Denmark has a very long and colorful history. The region was inhabited as early as 10,000 BC by hunters and fishermen and continued to flourish when farming was introduced around 4,000 BC. The earliest inscriptions date back to 200 AD and the earliest known trading settlements of Hedeby and Ribe date from the 8th Century.
The Viking Age lasted from the 8th to 11th Centuries, during which time the Danes, united to one kingdom in the 10th Century, became notorious raiders. The Vikings are famous for their long sea voyages across the Atlantic leading to settlements in places such as Greenland, Iceland and the Easternmost parts of the North American coastline. But on the European side of the Atlantic, their raids and activities reached as far as the Mediterranean and Central Asia.
The Vikings claimed much of England at one time and were the ones who established Limerick, Cork and Dublin, the first towns in Ireland.
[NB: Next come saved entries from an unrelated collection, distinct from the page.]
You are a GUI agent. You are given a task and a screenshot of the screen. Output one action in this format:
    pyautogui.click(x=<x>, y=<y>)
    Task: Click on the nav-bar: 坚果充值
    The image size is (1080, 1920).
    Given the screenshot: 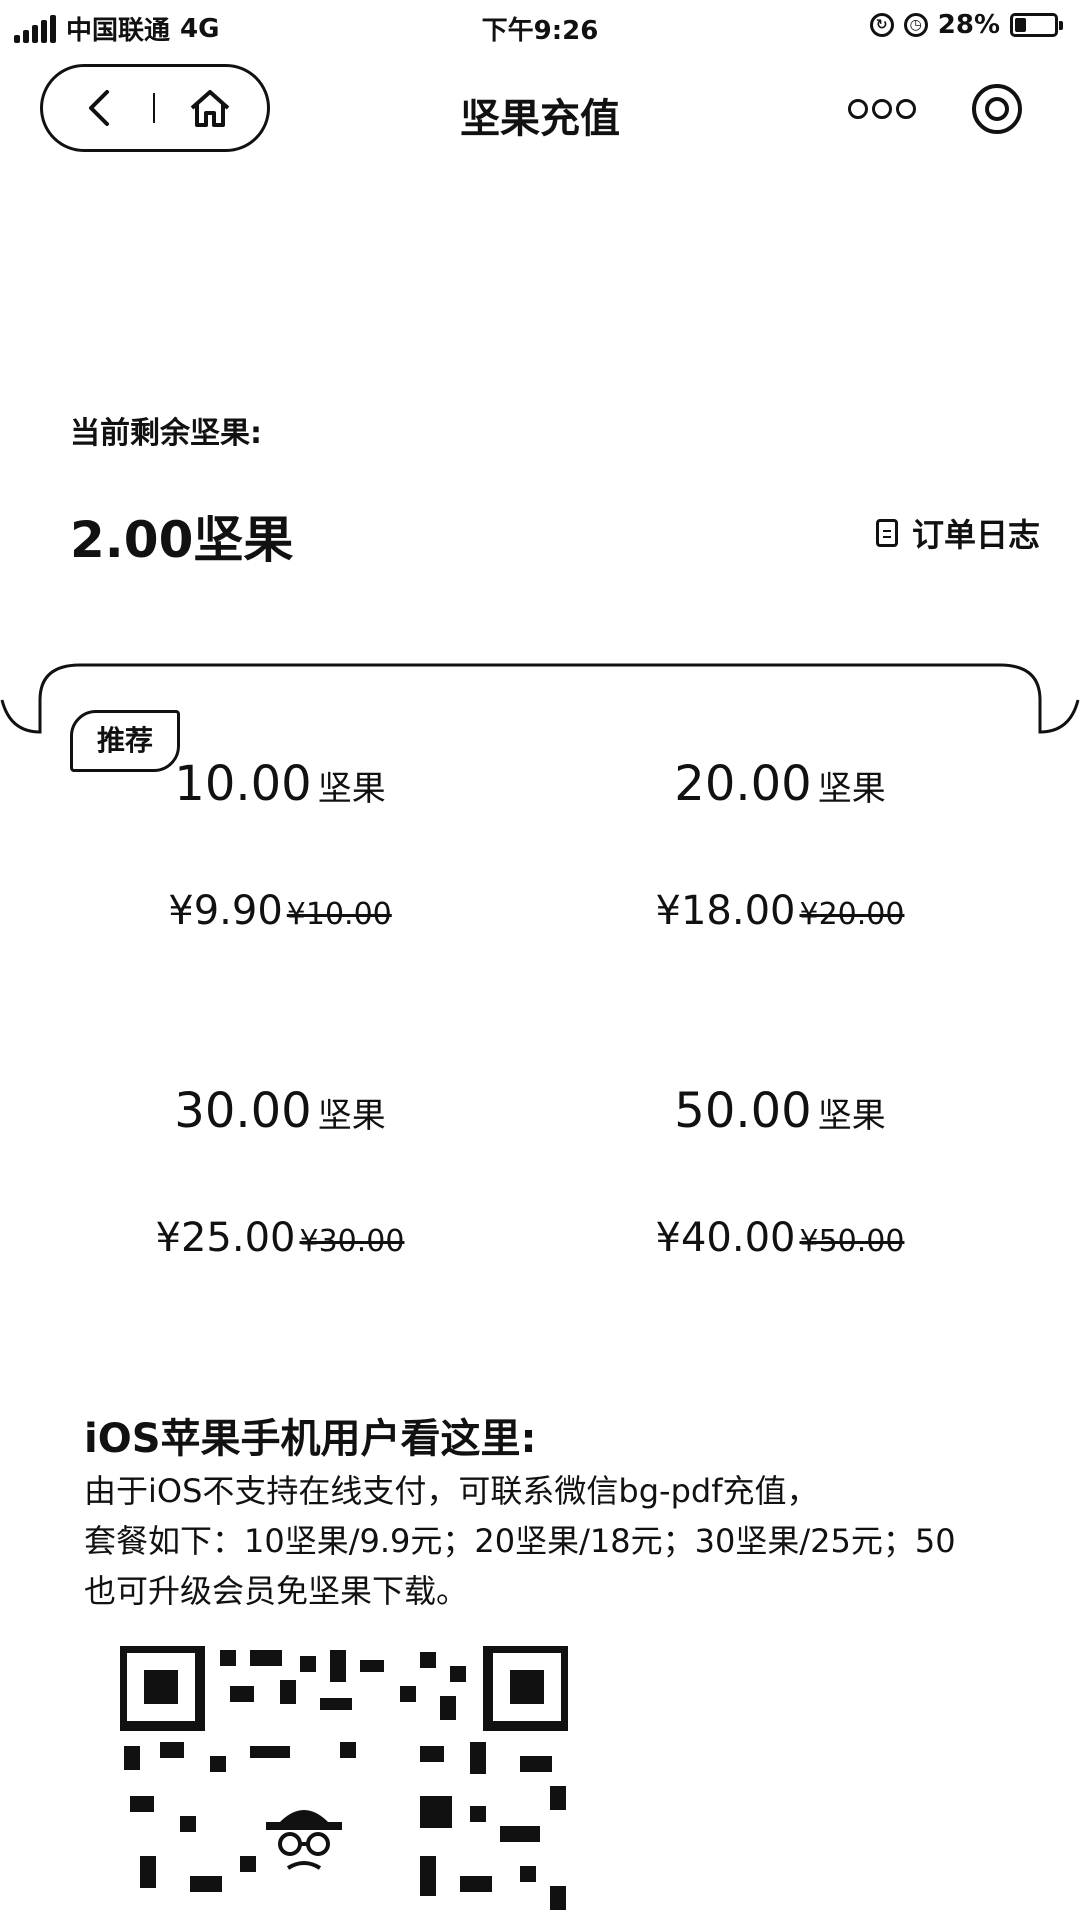 What is the action you would take?
    pyautogui.click(x=540, y=110)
For some period of time, the Danish invaders coexisted peacefully with the English and they adopted Christianity when King Harald Bluetooth
converted. In the year 1002, however, King Ethelred the Unready of England ordered a massacre of the Danish settlers. In 1013, Danish King Sweyn Forkbeard drove out the English King in retaliation and became King of England, only to die one year later, allowing Ethelred the Unready to return to power. He didn’t last very long either and passed the throne on to his son Edmund Ironside. Shortly afterward, Edmund was defeated in battle by Canute the Great, son of Sweyn Forkbeard. In 1016, Canute became ruler over a vast empire that included all of England, Denmark, Norway and parts of Sweden. The power struggle with England was to continue for many years afterward.
In the 12th century, the Danes went on to conquer parts of Germany and even Estonia, which they then sold when money became tight in 1346. Shortly after that, the Black Death, which spread across all of Europe killed about a third of the population in 1349 and 1350.
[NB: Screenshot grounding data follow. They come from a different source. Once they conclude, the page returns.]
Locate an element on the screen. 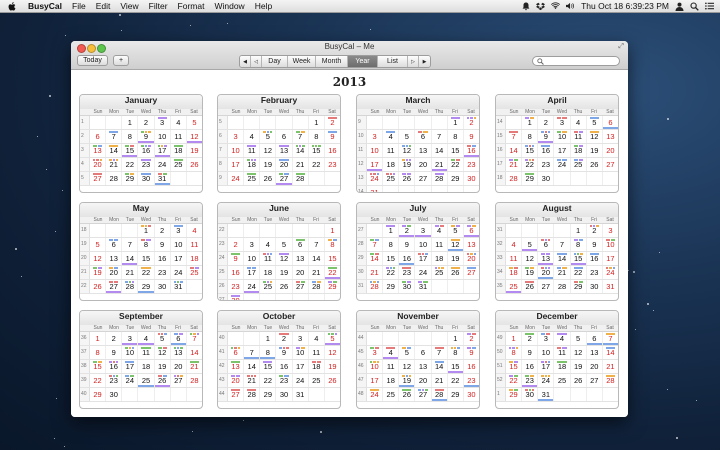  notification-center-icon is located at coordinates (710, 6).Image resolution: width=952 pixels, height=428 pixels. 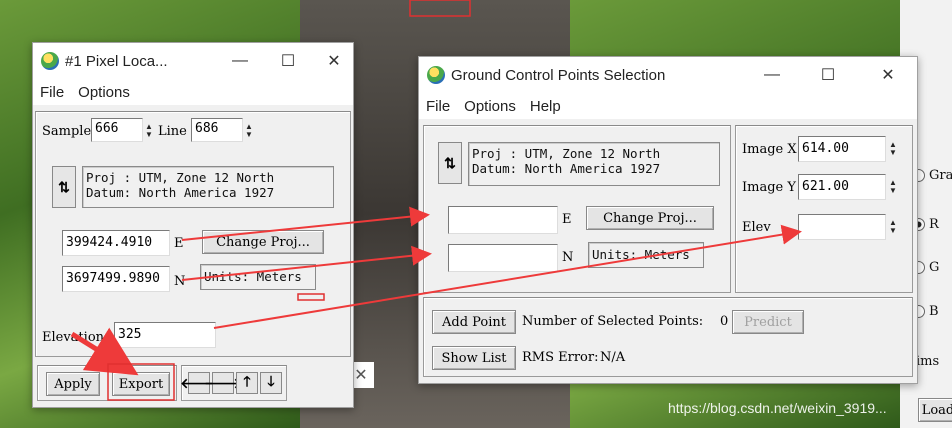 I want to click on easting-label: E, so click(x=179, y=244).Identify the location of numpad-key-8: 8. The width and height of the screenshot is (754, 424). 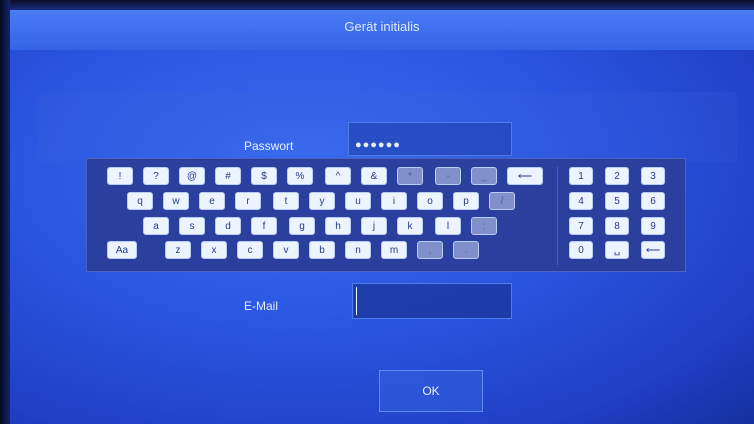
(617, 226).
In the year 1397, Denmark, Norway and Sweden united as the Union of Kalmar under King Erik and Copenhagen became capitol in 1443. This union lasted for about 125 years, but was affected by continuing struggles and rivalries between the Danes and the Swedes. In 1523, The Swedes separated permanently, declaring their independence and electing King Gustav. Norway remained attached to Denmark. The Danes continued to engage in conflict with Sweden but were unsuccessful in every instance.
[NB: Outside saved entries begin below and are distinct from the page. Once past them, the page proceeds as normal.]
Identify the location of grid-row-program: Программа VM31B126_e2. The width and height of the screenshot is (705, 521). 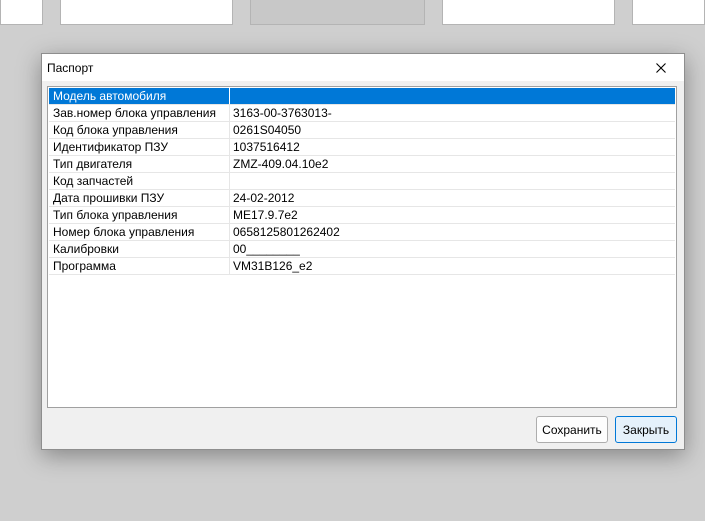
(362, 266). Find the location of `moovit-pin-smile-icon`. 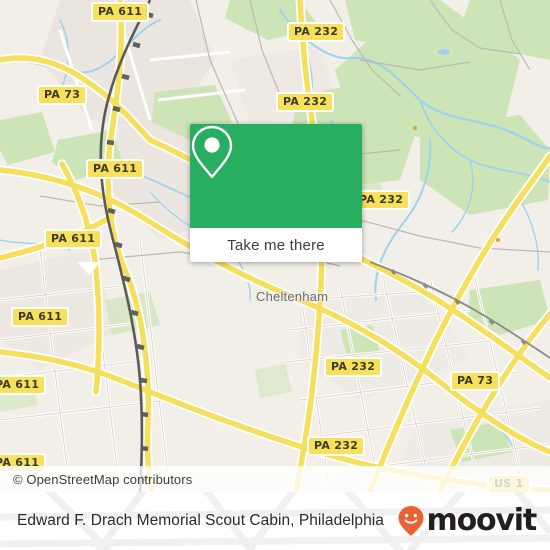

moovit-pin-smile-icon is located at coordinates (411, 521).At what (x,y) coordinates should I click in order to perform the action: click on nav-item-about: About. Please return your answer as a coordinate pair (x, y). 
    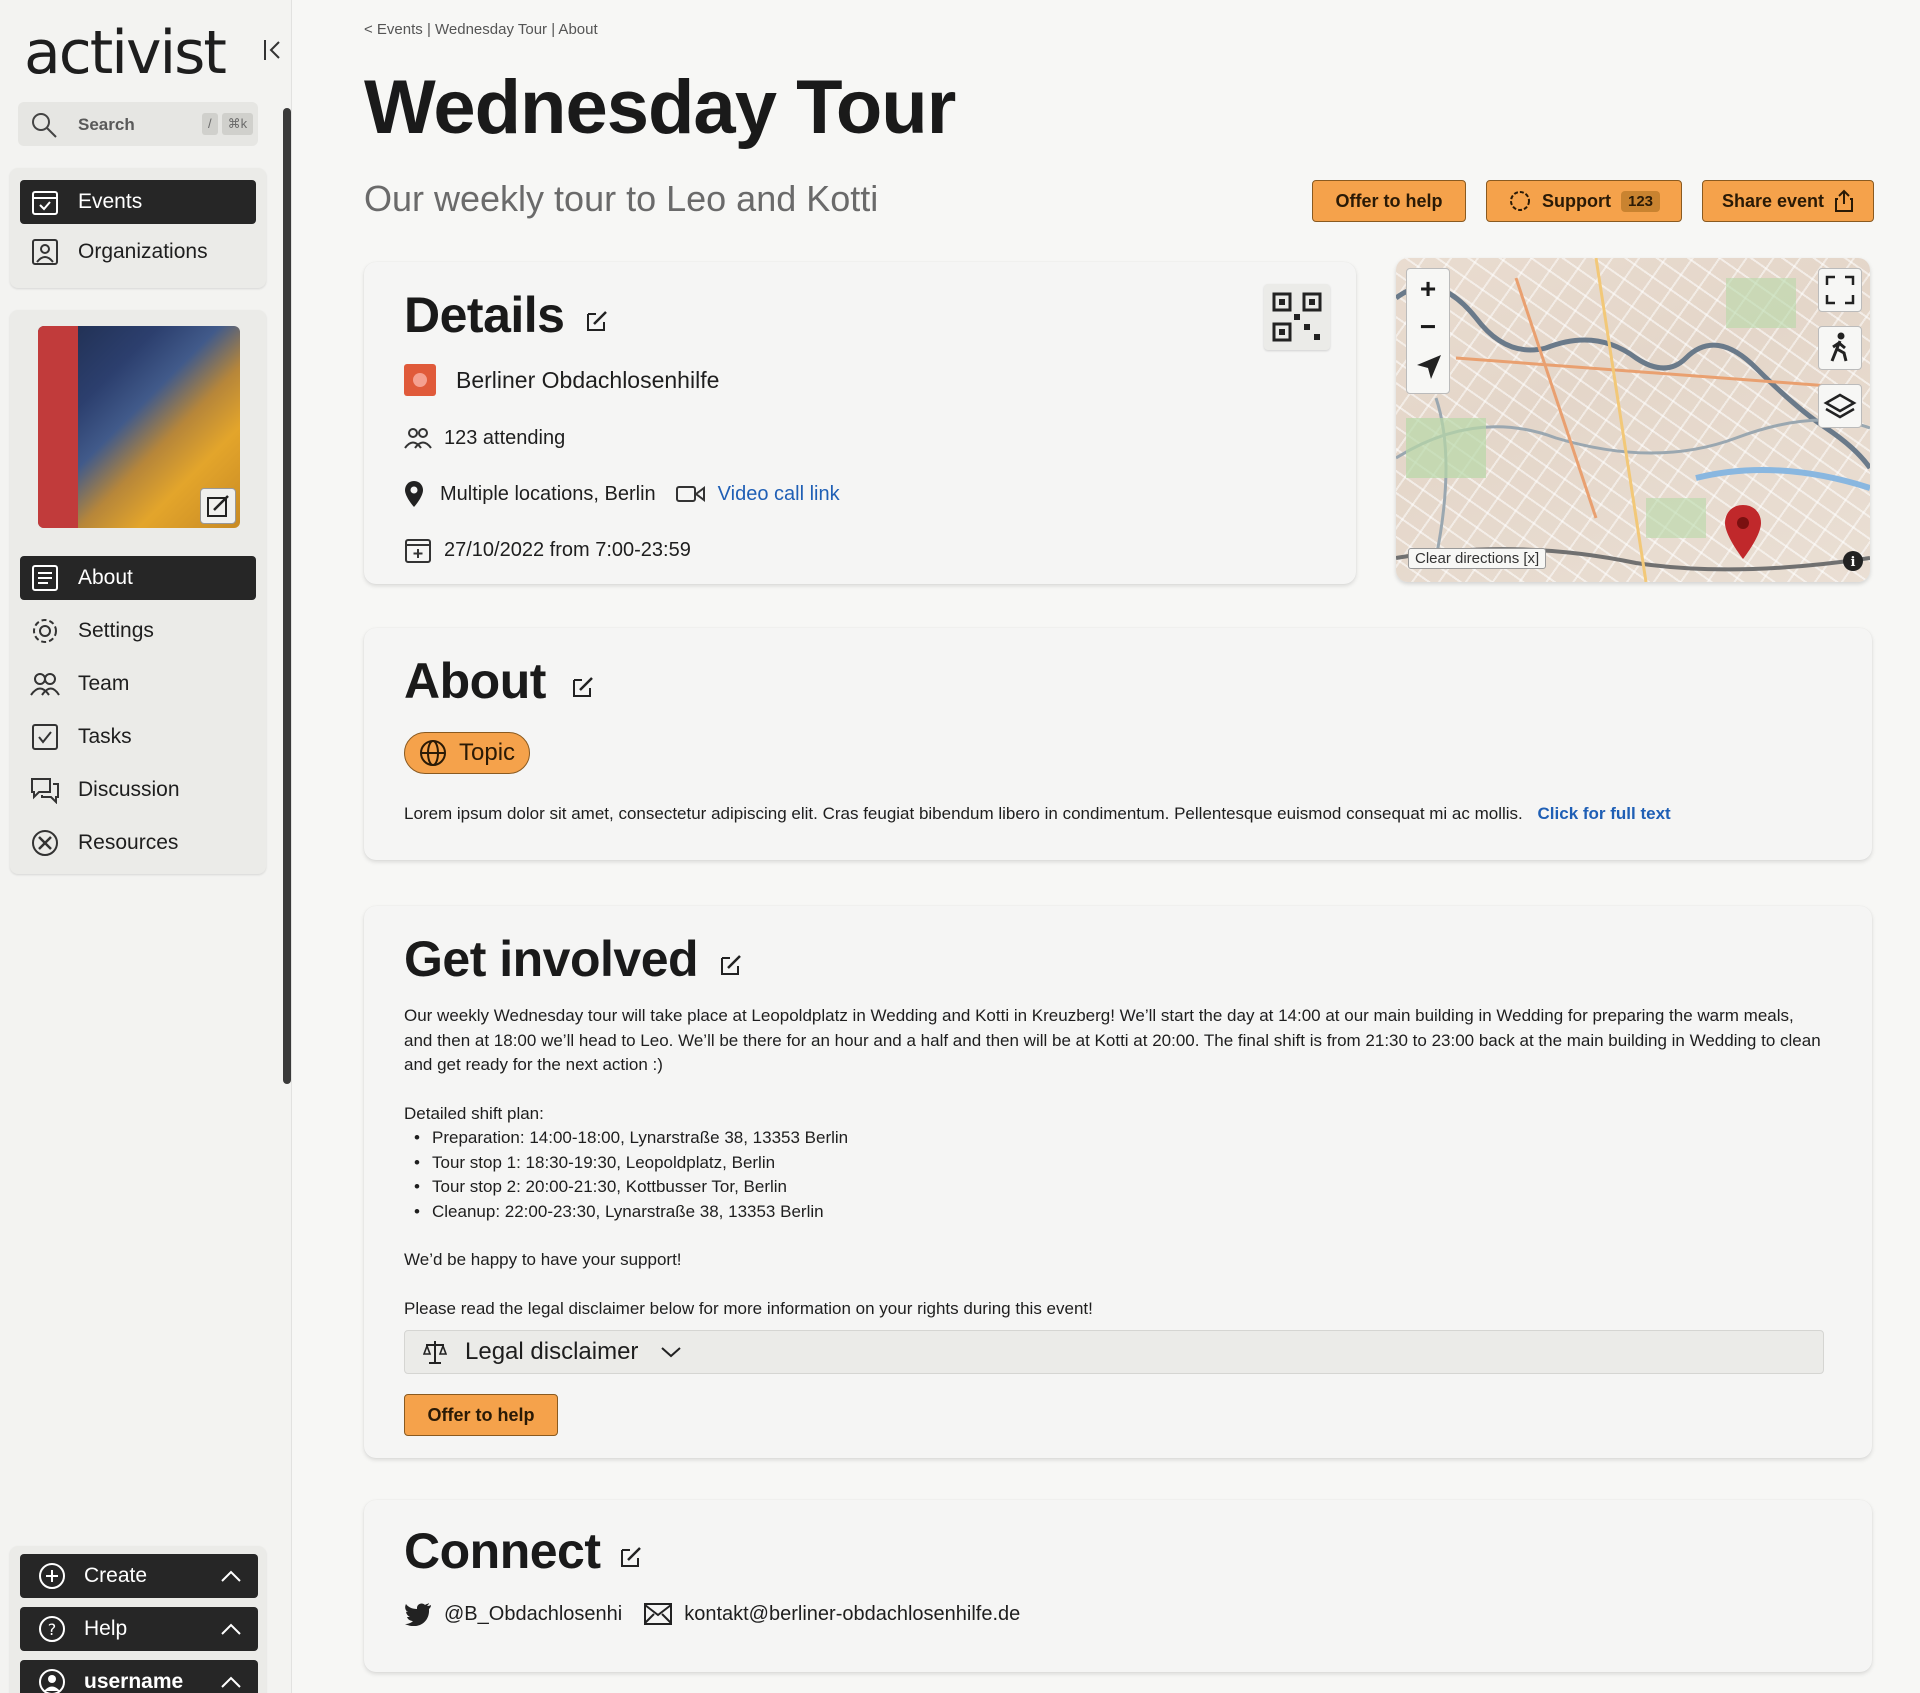
    Looking at the image, I should click on (138, 578).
During the Protestant Reformation which unfolded in the early 16th century, there was a bloody civil war in Denmark. From 1534-1536, King Christian III, who adopted the Lutheran faith, fought against his uncle, King Christian II, a Catholic, in a bloody conflict known as the War of the Counts, where thousands were killed. Christian II came out on top and Lutheranism became the official state religion. Catholic Bishops were forced to convert or face prison.
Conflict with Sweden continued and was marked by an especially humiliating surrender in 1660 with the Treaty of Copenhagen. Then, just over 150 years later in 1814, Denmark was forced to surrender Norway to the Swedes. Denmark was able to retain control of the Faroe Islands, Greenland and Iceland. Iceland then declared independence in 1944 during World War II.
In 1849, King Frederick VII granted freedom of religion and thepress under a new constitution. Then, in 1864, more land was lost when the Treaty of Vienna gave control of the Duchies Schleswig and Holstein to Germany.
The 19th century was a golden age for Denmark. As freedoms became established, great minds and talents such as the writer of fairy tales, Hans Christian Andersen, the philosopher Søren Kierkegaard, and the sculptor Bertel Thorvaldsen made their mark.
In 1915, Denmark adopted a more democratic constitution and gave women the right to vote. It remained neutral in World War I, but was then occupied by the Germans in 1940 during World War II. Originally Denmark did not offer much resistance, but that changed by 1943 at which point the Danish fleet and army were defeated by German troops.
In 1945, with the end of the war, the Marshall Plan helped get Denmark on its feet again. Having joined NATO in 1943, Denmark hesitantly joined the EU in 1973, but voted not to adopt its currency, the Euro.
Today, Denmark is often praised as one of the most civilized and happy places on earth. It is quite ironic considering the small nation’s turbulent past. A constitutional monarchy, civilized Denmark’s Queen Margrethe II can trace her lineage back to the Viking Kings Harald Bluetooth and Gorm the Old.